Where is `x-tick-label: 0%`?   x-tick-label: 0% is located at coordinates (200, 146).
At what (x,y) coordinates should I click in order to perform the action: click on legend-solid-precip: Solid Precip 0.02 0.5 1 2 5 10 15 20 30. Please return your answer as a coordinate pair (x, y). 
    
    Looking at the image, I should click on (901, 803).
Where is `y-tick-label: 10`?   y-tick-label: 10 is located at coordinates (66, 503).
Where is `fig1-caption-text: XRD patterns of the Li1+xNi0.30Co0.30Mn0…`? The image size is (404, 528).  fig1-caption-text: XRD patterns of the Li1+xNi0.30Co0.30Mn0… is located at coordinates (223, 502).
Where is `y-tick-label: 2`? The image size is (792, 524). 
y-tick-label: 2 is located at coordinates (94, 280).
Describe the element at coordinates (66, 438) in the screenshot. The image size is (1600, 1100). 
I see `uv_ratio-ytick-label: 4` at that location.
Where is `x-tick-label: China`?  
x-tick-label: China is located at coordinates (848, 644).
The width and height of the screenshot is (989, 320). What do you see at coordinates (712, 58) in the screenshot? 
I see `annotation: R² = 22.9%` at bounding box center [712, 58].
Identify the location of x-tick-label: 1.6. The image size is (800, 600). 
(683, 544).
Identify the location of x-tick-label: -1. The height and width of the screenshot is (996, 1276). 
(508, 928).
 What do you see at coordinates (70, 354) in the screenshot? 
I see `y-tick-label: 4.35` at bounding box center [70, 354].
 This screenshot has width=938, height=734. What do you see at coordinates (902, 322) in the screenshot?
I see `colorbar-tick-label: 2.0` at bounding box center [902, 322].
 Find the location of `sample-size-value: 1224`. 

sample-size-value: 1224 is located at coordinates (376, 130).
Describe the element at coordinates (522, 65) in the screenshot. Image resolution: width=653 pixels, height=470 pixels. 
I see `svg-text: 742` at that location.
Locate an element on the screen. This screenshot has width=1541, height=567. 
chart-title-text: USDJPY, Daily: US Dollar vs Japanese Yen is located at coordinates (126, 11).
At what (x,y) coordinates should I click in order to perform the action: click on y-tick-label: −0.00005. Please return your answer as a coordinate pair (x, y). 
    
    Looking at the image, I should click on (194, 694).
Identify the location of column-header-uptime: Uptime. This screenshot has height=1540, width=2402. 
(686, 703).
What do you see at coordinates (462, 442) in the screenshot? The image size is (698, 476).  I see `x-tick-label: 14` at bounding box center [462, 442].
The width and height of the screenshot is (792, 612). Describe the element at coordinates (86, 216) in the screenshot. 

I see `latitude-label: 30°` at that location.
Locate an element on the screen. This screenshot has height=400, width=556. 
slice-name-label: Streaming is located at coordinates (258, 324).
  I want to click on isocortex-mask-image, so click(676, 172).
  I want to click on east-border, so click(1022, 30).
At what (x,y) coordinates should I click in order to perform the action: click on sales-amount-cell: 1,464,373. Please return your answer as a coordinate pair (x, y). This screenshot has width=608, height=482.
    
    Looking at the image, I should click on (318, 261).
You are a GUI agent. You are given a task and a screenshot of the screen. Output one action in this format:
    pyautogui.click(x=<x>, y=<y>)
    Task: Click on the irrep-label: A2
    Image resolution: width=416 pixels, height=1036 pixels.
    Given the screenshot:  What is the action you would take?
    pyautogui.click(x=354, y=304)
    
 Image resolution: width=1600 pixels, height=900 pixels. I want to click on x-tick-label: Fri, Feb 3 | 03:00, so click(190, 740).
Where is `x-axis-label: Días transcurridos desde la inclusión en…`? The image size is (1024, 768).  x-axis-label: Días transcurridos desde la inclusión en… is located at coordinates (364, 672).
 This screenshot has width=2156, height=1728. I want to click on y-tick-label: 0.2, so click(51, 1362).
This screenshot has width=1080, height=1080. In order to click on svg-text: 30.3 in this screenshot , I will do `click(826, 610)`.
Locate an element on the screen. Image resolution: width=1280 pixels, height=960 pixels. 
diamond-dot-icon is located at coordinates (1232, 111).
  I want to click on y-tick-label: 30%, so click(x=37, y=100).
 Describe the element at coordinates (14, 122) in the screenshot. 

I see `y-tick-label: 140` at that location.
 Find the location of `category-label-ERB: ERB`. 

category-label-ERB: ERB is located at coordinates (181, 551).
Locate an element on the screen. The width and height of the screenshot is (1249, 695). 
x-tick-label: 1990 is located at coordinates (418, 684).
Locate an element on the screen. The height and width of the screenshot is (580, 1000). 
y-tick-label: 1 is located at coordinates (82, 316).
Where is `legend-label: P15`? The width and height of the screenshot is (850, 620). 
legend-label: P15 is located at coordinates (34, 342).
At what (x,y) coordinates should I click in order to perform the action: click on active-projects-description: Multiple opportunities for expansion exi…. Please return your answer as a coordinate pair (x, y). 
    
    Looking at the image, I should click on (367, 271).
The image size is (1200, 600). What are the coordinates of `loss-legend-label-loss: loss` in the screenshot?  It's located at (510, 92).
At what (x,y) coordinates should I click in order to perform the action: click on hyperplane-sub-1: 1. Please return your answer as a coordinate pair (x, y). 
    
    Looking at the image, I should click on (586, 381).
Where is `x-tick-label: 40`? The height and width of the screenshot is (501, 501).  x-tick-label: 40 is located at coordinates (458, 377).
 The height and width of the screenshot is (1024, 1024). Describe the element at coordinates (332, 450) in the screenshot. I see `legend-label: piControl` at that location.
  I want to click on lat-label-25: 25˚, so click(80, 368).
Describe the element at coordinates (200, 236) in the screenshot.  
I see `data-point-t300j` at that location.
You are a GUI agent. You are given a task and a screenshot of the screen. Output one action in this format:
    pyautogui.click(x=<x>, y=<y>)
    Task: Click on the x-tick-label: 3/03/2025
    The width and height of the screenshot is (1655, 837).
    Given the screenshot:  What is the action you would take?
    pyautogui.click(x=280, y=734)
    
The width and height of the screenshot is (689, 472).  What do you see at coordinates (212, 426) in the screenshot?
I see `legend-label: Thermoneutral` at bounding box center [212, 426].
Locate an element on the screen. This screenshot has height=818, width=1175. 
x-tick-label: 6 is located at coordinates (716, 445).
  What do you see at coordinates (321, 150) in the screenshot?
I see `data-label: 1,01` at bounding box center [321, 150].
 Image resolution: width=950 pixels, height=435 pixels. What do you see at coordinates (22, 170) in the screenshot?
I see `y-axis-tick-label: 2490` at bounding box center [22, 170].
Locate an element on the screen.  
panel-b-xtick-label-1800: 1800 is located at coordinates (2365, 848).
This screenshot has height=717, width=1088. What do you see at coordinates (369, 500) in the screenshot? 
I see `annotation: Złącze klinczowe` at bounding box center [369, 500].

.....

* [TO-DO ITEM]: Pick out every line of the material that contains the word "your" and copy each one.

* [TASK OUTPUT]:
At what (x,y) coordinates should I click in order to perform the action: click on legend-solid-precip: Solid Precip 0.02 0.5 1 2 5 10 15 20 30. Please return your answer as a coordinate pair (x, y). 
At what (x,y) coordinates should I click in order to perform the action: click on y-tick-label: −0.00005. Please return your answer as a coordinate pair (x, y). 
At what (x,y) coordinates should I click in order to perform the action: click on sales-amount-cell: 1,464,373. Please return your answer as a coordinate pair (x, y). This screenshot has width=608, height=482.
At what (x,y) coordinates should I click in order to perform the action: click on active-projects-description: Multiple opportunities for expansion exi…. Please return your answer as a coordinate pair (x, y). 
At what (x,y) coordinates should I click in order to perform the action: click on hyperplane-sub-1: 1. Please return your answer as a coordinate pair (x, y). 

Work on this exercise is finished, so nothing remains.